- Work request:
Only one stretch of the listing below is wanted. Give it again exactly, from the line with "Task: Click User Survey in the breadcrumb" through the line with "You are a computer-use agent. 1236x695".

··· Material for the task ···

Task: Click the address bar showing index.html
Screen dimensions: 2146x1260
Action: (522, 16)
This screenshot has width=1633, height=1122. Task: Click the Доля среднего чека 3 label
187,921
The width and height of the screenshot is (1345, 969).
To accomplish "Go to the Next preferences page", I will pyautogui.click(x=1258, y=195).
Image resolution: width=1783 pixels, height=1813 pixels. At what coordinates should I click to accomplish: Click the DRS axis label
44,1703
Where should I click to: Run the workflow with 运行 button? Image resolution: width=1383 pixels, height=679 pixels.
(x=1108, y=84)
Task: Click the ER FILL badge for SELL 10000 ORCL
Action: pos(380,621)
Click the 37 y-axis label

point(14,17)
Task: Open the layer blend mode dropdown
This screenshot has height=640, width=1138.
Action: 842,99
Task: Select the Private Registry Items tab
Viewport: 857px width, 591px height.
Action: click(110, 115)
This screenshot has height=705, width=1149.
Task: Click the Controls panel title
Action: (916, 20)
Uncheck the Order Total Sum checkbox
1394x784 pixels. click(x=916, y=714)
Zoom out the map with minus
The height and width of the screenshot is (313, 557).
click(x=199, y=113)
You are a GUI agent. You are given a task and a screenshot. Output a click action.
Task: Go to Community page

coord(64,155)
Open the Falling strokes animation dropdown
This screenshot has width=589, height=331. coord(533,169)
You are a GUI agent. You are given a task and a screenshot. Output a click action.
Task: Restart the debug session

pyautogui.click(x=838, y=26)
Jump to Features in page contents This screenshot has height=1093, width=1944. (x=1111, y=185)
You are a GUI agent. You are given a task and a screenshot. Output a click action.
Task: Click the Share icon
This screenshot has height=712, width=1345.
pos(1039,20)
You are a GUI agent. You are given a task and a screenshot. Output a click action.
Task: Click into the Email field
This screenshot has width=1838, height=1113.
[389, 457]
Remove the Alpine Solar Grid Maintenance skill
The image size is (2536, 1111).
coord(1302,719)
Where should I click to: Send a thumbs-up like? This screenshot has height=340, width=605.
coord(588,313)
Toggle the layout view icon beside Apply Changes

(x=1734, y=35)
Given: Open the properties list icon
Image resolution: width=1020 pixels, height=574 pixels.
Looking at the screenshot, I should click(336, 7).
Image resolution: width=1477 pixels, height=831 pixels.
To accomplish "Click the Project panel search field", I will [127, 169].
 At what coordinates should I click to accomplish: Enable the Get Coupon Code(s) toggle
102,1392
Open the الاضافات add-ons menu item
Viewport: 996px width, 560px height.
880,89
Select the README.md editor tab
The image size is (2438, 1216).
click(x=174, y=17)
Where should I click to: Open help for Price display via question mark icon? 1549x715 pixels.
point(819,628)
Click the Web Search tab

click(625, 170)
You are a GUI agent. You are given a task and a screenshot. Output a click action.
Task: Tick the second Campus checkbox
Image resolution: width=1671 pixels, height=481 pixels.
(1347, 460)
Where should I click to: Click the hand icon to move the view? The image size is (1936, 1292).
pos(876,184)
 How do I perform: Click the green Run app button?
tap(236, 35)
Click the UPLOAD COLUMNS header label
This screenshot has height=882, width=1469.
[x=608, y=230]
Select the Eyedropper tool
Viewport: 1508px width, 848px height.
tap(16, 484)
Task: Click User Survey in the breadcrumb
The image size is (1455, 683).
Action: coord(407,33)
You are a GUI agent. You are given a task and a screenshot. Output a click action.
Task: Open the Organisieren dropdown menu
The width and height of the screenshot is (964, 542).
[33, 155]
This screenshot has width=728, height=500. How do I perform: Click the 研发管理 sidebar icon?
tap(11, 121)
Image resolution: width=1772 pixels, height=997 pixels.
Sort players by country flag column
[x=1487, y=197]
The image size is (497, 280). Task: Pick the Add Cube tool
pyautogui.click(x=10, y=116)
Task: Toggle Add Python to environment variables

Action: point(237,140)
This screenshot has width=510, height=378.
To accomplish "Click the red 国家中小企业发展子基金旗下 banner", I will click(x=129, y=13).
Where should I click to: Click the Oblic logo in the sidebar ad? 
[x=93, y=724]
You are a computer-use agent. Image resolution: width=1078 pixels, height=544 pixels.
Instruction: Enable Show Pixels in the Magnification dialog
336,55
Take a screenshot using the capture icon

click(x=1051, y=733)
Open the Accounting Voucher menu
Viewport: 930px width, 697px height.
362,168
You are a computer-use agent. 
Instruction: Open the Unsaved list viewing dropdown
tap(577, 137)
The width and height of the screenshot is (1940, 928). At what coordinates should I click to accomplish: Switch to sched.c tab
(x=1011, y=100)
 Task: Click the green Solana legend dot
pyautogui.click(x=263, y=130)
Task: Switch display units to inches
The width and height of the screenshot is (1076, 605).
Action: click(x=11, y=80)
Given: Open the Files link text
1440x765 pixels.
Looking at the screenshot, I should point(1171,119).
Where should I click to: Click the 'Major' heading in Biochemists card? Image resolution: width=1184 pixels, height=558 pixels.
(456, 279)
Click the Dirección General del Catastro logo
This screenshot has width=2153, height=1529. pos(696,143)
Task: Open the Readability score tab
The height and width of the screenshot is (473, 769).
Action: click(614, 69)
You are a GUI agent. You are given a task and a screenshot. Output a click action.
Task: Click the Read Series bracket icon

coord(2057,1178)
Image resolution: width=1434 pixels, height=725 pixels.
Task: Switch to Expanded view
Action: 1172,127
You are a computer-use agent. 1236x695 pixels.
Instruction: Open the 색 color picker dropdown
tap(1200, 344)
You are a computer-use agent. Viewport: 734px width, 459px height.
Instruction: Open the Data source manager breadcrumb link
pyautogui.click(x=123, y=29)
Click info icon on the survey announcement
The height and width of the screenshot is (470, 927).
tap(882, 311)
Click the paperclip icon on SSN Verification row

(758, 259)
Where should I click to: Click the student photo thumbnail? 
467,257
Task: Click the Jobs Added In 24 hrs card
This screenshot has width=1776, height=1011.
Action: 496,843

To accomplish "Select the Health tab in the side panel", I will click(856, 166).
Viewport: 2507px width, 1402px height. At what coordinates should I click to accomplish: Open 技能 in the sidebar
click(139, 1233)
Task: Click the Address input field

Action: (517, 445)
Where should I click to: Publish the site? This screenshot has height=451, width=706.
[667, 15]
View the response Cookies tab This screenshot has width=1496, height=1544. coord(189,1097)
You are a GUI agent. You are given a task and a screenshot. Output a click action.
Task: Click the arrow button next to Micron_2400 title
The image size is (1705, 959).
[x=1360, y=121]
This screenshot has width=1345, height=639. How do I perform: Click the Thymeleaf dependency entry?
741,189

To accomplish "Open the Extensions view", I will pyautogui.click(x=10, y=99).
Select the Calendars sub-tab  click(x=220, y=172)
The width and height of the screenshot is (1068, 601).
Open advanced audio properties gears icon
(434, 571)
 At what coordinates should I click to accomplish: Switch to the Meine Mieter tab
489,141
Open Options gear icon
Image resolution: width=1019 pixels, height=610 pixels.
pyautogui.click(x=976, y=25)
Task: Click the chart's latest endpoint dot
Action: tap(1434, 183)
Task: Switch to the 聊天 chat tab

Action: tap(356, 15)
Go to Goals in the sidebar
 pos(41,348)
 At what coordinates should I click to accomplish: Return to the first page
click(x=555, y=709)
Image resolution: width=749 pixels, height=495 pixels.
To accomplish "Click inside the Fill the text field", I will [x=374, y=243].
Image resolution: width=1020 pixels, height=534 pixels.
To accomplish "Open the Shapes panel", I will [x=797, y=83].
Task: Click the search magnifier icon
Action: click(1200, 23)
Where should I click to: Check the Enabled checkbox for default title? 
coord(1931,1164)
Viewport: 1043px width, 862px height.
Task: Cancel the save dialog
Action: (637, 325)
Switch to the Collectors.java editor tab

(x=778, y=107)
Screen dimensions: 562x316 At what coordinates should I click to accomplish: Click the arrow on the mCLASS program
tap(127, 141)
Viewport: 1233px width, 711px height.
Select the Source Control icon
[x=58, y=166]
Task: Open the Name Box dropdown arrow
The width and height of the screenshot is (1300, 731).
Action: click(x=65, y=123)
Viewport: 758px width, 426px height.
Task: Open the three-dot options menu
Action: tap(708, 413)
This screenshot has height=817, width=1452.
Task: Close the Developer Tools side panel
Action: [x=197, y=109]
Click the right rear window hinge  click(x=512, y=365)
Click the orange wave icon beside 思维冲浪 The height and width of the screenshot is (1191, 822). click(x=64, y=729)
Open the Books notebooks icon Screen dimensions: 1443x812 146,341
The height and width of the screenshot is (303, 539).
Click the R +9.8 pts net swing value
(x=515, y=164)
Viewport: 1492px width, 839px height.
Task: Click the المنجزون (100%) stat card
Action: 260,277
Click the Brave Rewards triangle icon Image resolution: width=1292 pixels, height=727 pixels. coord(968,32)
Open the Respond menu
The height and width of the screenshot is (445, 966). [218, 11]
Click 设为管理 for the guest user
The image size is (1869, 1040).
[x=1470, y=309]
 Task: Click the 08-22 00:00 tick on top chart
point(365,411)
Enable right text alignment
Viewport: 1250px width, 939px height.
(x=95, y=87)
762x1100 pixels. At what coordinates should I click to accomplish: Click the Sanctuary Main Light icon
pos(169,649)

···

- Written solution:
Task: Click User Survey in the breadcrumb
The image size is (1455, 683).
Action: coord(407,33)
You are a GUI agent. You are given a task and a screenshot. Output a click action.
Task: Open the Organisieren dropdown menu
The width and height of the screenshot is (964, 542).
[33, 155]
This screenshot has width=728, height=500. How do I perform: Click the 研发管理 sidebar icon?
tap(11, 121)
Image resolution: width=1772 pixels, height=997 pixels.
Sort players by country flag column
[x=1487, y=197]
The image size is (497, 280). Task: Pick the Add Cube tool
pyautogui.click(x=10, y=116)
Task: Toggle Add Python to environment variables

Action: point(237,140)
This screenshot has width=510, height=378.
To accomplish "Click the red 国家中小企业发展子基金旗下 banner", I will click(x=129, y=13).
Where should I click to: Click the Oblic logo in the sidebar ad? 
[x=93, y=724]
You are a computer-use agent. Image resolution: width=1078 pixels, height=544 pixels.
Instruction: Enable Show Pixels in the Magnification dialog
336,55
Take a screenshot using the capture icon

click(x=1051, y=733)
Open the Accounting Voucher menu
Viewport: 930px width, 697px height.
362,168
You are a computer-use agent. 
Instruction: Open the Unsaved list viewing dropdown
tap(577, 137)
The width and height of the screenshot is (1940, 928). At what coordinates should I click to accomplish: Switch to sched.c tab
(x=1011, y=100)
 Task: Click the green Solana legend dot
pyautogui.click(x=263, y=130)
Task: Switch display units to inches
The width and height of the screenshot is (1076, 605).
Action: click(x=11, y=80)
Given: Open the Files link text
1440x765 pixels.
Looking at the screenshot, I should point(1171,119).
Where should I click to: Click the 'Major' heading in Biochemists card? Image resolution: width=1184 pixels, height=558 pixels.
(456, 279)
Click the Dirección General del Catastro logo
This screenshot has width=2153, height=1529. pos(696,143)
Task: Open the Readability score tab
The height and width of the screenshot is (473, 769).
Action: click(614, 69)
You are a GUI agent. You are given a task and a screenshot. Output a click action.
Task: Click the Read Series bracket icon

coord(2057,1178)
Image resolution: width=1434 pixels, height=725 pixels.
Task: Switch to Expanded view
Action: 1172,127
You are a computer-use agent. 1236x695 pixels.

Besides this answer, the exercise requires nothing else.